### Actions to take
• a. In the article on Anchor and the social gospel, which edition of Anchor is devoted entirely to an exposé of the social gospel?
• b. Reproduce the article on Anchor and the social gospel word for word, everything from "The paragraph above" down to "most excellent presentation.".
• c. Carry on the article on Anchor and the social gospel past its last sentence.

### Reading passage
An Anchor Is Out Against The Social Gospel
"Social gospel sympathies have become widespread in the churches of Christ. They are currently manifest in some congregations. If brethren continue to be swept along by current denominational thought and by the blandishments of news media that continually emphasize and popularize this particular strain of socialism, there will be a further loss of the scriptural concept of the mission of the church."
The paragraph above introduces Anchor,2 Volume 1 Number 3. The summer 1969 edition of Anchor is given entirely to a expose of the social gospel. It is a most excellent presentation.
Anchor is a publication of brethren we call "liberal." The men on the editorial board are known to be defenders of church-support-of-institutions and sponsoring church projects.3 But they are not modernists, and they are engaged in a worthy battle against ultra-liberalism. These men are talking like "antis" in their upholding of fundamental biblical principles and in their opposition to certain "projects." Indeed, they sound like Gospel Guardian writers. Anchor is waging a good battle on behalf of truth and right. In a time when many congregations "find themselves thrashing about in the sucking whirlpool of unscriptural projects of every kind,"4 Anchor's editorial observes, "Our emphasis must continue to be upon the work God has given the church to do: saving souls. This is precisely the emphasis we lose when we turn to the social gospel, for it is not concerned with man's soul or the world to come, but with man's physical self and with this world."5 It is observed, "When brethren become involved in social action, they will often neglect, if not deny, the spiritual mission of the church ... a failure to hold to the all-sufficiency of the New Testament as the infallible authority in every matter of Christian faith and practice will lead to self-deception and dishonesty in teaching."6 One writer asks, "Is the church to become and be a pressure group, to work for change in social, economic, and political realms? Or is the mission of the church to preach the gospel that saves all men?"7 He concludes his article with an appeal, "Let Christians devote themselves to the mission of the church — preaching of the gospel that saves every creature. Let true Christians exercise themselves in New Testament benevolence as they give themselves fully to the great task of spreading the gospel throughout the world."8
The Anchor brethren are seeking to hold the ship against the dangerous social gospel currents. We wonder if they are beginning to realize that it is in the institutional and sponsoring church seas that these dangerous currents flow? Modernism and the social gospel have plagued the denominations for an hundred years. After organizational departures captivated the liberal wing of the Restoration Movement (the "Christian Church") modernism and the social gospel worked doctrinal corruption and sectarian division in its ranks.

### Given information
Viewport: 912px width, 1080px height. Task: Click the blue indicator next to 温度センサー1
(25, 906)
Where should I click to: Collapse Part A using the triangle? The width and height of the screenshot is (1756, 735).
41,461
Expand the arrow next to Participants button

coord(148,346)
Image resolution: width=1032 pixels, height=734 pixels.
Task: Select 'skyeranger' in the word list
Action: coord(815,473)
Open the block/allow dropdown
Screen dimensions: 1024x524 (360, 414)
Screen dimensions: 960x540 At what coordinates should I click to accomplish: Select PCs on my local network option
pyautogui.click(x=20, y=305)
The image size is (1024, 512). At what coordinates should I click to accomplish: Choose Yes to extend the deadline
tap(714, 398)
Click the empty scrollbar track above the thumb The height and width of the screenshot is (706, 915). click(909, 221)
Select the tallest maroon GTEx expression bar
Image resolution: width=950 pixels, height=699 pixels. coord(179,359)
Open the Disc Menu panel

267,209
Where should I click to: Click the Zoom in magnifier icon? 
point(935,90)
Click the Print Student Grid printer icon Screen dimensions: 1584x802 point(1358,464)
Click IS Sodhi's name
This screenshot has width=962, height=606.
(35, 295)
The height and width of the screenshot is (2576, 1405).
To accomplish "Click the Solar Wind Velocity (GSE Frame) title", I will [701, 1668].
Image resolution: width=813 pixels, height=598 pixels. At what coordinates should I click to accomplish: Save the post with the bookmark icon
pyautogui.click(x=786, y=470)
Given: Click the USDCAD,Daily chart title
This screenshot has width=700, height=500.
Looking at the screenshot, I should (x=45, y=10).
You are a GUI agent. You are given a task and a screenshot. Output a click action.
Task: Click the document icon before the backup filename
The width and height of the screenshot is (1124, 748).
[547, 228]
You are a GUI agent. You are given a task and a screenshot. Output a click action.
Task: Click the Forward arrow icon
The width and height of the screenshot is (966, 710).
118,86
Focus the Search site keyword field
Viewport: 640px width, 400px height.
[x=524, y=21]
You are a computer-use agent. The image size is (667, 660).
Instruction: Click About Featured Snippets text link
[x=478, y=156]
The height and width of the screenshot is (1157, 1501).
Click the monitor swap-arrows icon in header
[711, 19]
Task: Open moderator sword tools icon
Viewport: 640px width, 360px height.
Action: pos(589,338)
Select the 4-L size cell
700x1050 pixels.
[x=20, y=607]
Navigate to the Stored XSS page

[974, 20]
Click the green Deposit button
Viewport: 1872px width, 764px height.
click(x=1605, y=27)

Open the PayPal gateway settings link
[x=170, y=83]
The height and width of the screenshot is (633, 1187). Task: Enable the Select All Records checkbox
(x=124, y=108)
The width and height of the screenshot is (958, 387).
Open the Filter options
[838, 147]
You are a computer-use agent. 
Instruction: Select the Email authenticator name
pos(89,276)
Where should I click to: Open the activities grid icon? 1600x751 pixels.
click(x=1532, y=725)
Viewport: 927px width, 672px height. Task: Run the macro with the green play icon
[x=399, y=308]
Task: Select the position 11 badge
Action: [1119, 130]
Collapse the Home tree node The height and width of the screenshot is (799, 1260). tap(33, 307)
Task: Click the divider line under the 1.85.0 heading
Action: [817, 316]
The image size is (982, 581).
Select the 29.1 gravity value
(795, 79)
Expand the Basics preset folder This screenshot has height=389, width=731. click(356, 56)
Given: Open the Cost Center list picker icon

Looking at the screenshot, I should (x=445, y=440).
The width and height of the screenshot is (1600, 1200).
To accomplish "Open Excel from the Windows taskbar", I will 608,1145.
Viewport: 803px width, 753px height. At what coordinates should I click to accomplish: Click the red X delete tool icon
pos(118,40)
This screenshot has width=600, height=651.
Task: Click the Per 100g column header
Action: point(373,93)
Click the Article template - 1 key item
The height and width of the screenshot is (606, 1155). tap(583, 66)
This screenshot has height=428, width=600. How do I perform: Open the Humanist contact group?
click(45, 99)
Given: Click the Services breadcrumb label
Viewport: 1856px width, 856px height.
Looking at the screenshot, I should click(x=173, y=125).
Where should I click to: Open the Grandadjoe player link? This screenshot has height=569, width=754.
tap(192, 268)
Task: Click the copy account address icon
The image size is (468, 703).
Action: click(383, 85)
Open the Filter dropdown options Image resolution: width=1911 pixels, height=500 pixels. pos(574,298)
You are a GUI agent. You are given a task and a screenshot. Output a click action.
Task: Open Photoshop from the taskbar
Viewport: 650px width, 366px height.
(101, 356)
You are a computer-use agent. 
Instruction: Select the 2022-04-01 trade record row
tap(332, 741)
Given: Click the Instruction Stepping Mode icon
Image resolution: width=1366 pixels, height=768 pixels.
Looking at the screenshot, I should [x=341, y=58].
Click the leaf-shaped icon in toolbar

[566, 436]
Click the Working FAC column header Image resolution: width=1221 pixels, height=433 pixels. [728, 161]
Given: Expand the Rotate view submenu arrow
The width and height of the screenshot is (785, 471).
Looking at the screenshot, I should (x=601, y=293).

### Written responses
• a. The summer 1969 edition.

• b.
The paragraph above introduces Anchor,2 Volume 1 Number 3. The summer 1969 edition of Anchor is given entirely to a expose of the social gospel. It is a most excellent presentation.

• c.
It was only after church support of the institutions and sponsoring church centralization became widespread among churches of Christ that modernism and the social gospel began to make significant inroads into church of Christ circles. The men who carry the disease find their way to influential positions provided by the church and institution combines and by the centralization of the sponsoring church projects. Further, it is in the publications, some of them, which endorse and promote institutionalism and sponsoring church projects that the modernists are spreading their poison.
Of course the so called "antis" have their problems with modernism too. It comes from students who get it in the colleges and universities across the land. It crops out in discussions in Bible classes and in critical attitudes toward preaching the old time gospel of Christ. So we will continue to have the problem, but it will not likely reach the proportions in conservative ranks as it will among the liberals — we do not have the kind of centralizations and projects which offer modernists the greater opportunities. But we have the problem and it needs to be met.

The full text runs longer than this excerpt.